La pandemia non ha cambiato solamente le più banali abitudini quotidiane delle persone, riducendo le interazioni sociali, gli spostamenti, il tempo passato in luoghi chiusi o in ufficio. Anche nel mondo della donazione del sangue sono state stravolte le modalità di raccolta, la strategia messa in campo dai volontari delle tante associazioni che si occupano di fornire ai centri trasfusionali degli ospedali le sacche sufficienti per affrontare sia l’attività di routine, sia – anzi, soprattutto – le emergenze.
A raccontarcelo è Raniero Ranieri, presidente dell’Avis comunale di Roma.
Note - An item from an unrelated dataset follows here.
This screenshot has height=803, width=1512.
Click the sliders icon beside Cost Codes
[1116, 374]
Presidente, qual è lo stato di salute della donazione di sangue nella nostra città?
Indubbiamente bisogna avere a che fare con il timore generale delle persone dovuto al Covid-19. Da questo tema, però, è scaturita una maggiore responsabilità da parte dei donatori abituali, che percepiscono ancor di più l’importanza di questo gesto anonimo e volontario, perché il sangue è un medicinale salvavita senza il quale alcune patologie sarebbero incurabili.
Come sono cambiate le abitudini nel campo della donazione?
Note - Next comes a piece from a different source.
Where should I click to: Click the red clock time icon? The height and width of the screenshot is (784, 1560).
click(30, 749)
Nella nostra regione a differenza di altre, in epoca precedente al Covid-19, difficilmente ci si prenotava per andare a donare. Ora la gente ha capito, è diventata una consuetudine. Dal punto di vista di noi associazioni, la strategia si è modificata: è stato ed è tuttora difficile se non impossibile organizzare raccolte nelle aziende o nelle scuole, visti lo smart working e la didattica a distanza. E allora abbiamo intensificato la sensibilizzazione nelle parrocchie, senza limitarci però: siamo andati a conoscere e fare informazione verso musulmani, mormoni, ortodossi e anche con Scientology abbiamo aperto un canale.
I donatori, soprattutto i non abituali, hanno paura dei centri trasfusionali?
C’è del timore, perché si assimilano i centri trasfusionali agli ambienti ospedalieri, in epoca di Coronavirus si pensa quindi sia più semplice ammalarsi. Ma lo posso dire senza paura di smentita: dove si raccoglie il sangue l’igienizzazione e la sterilizzazione sono impeccabili, anche più del dovuto. Col sangue non si scherza.
Tiriamo le somme sulla situazione della disponibilità di sangue a Roma
A livello nazionale l’Italia è autosufficiente, ma non lo è localmente. Ci sono regioni che necessitano dell’intervento di altre, dove le sacche abbondano. Roma, come il Lazio tutto, si trova nelle condizioni di dover chiedere aiuto altrui, ma data l’emergenza Covid-19 anche chi ha normalmente più sangue, si trova impossibilitato a fornircelo. Il problema poi sa qual è? La popolazione invecchia e si ammala più frequentemente, i gruppi di donatori restano per lo più invariati e con l’avanzare dell’età e il sopraggiungere di determinate patologie, molti non sono più idonei. Da tempo come Avis stiamo puntano a coinvolgere i giovani, a creare una cultura della donazione, ma i risultati non si vedono domani. Ci vuole tempo e aiuto dalle istituzioni.
Ci spieghi..
Le regioni devono iniziare una campagna mediatica battente che inviti la popolazione a donare. Non solo quando c’è un’emergenza sanitaria, ma sempre. Noi associazioni ci mettiamo la volontà e l’impegno sul territorio, ma serve una programmazione e un investimento dall’alto. La carenza di sangue non è solo nel periodo estivo, come sento spesso dire: 12 mesi l’anno mancano le sacche. E poi donare significa anche monitorare periodicamente il proprio stato di salute, andando a individuare problematiche di cui non abbiamo ancora sentore ma che con le analisi vengono fatte emergere e si possono affrontare tempestivamente, rinforzando uno stile di vita sano da ogni punto di vista.